THE LATEST banking stress tests have not thrown up any fresh capital requirements for Anglo Irish Bank and Irish Nationwide Building Society (INBS) beyond the €34.7 billion already injected into these institutions.
The two banks were exempted from the previous stress-testing round in March, which revealed that a further €24 billion was required to recapitalise the four main banks, bringing the total bill to €70 billion.
In its latest review, Blackrock Solutions, the US financial consultants employed by the Central Bank to conduct the stress tests, has found that previous loan loss forecasts for INBS remain “robust”, while those for Anglo are still “reasonable”.
Last September the Government pumped additional capital of €6.4 billion into Anglo, and €2.7 billion into INBS, bringing the total amount the two banks have received from the State since 2009 to €29.3 billion and €5.4 billion respectively.

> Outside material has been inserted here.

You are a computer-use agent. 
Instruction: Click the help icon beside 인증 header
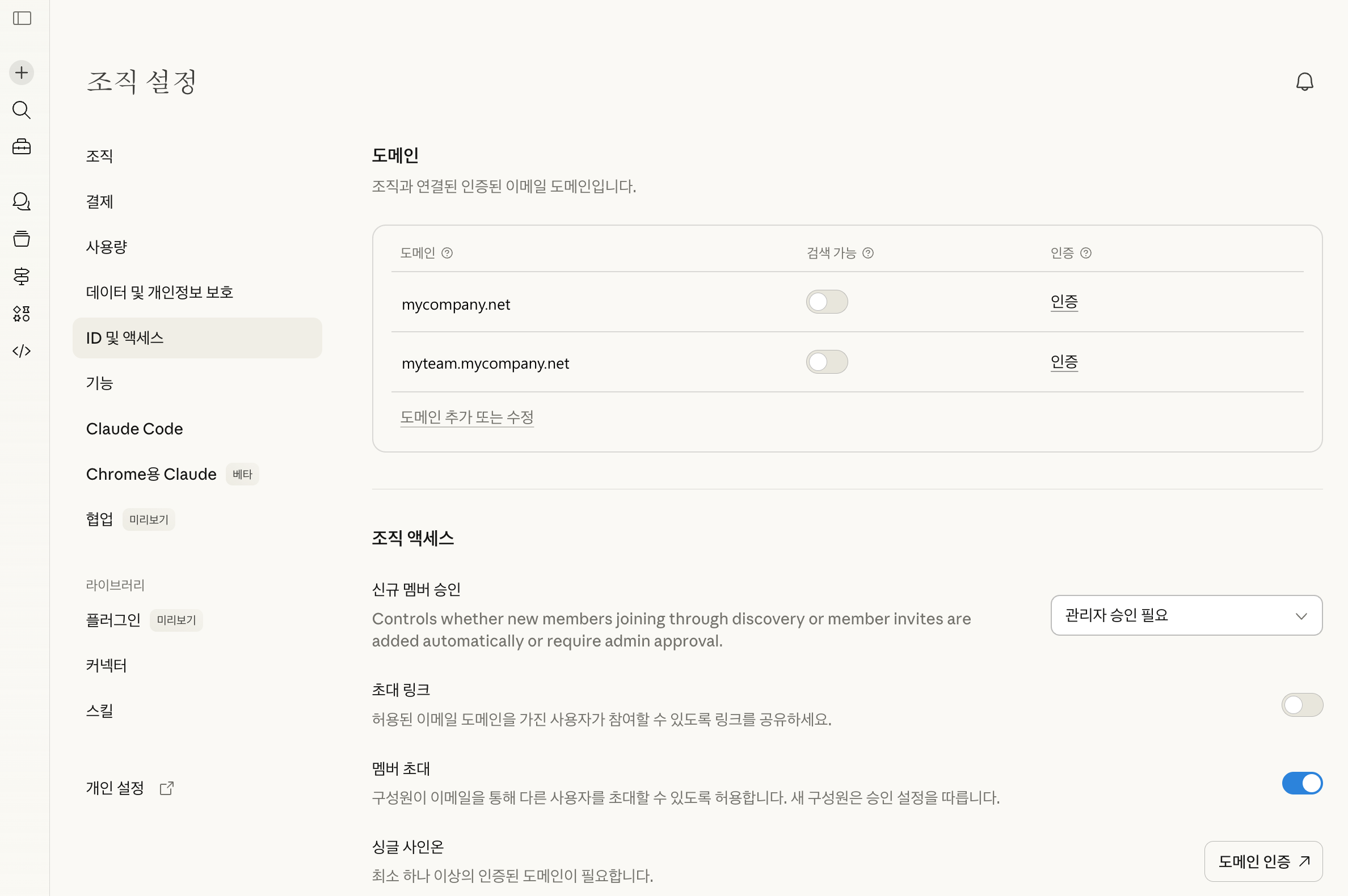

“Since these capital injections were made on the basis of loss estimates that have been found to be reasonable by Blackrock this analysis does not indicate that an additional capital requirement is required,” the Central Bank said yesterday.
Anglo and Irish Nationwide were not included in the March stress tests as they are no longer taking deposits or conducting new lending. The Central Bank agreed with the EU, the ECB and the IMF that these institutions would undergo a separate review on a different timeline. However, the approach taken by Blackrock when reviewing INBS was similar to the process used for the four main banks – AIB, Bank of Ireland, EBS and Irish Life and Permanent – in March.
Blackrock applied a loan loss forecasting model to INBS’s portfolio of residential mortgages, commercial real estate lending and non-mortgage consumer and other lending as at December 31st, 2010. It found the loan loss estimates used to calculate the lender’s capital requirements last September remained robust.
In relation to Anglo, the Central Bank decided a full-scale review of this kind would be unnecessary, because a recent set of reviews was considered “current” enough. The two institutions are due to merge into a single State-owned banking group this summer, and will be wound down.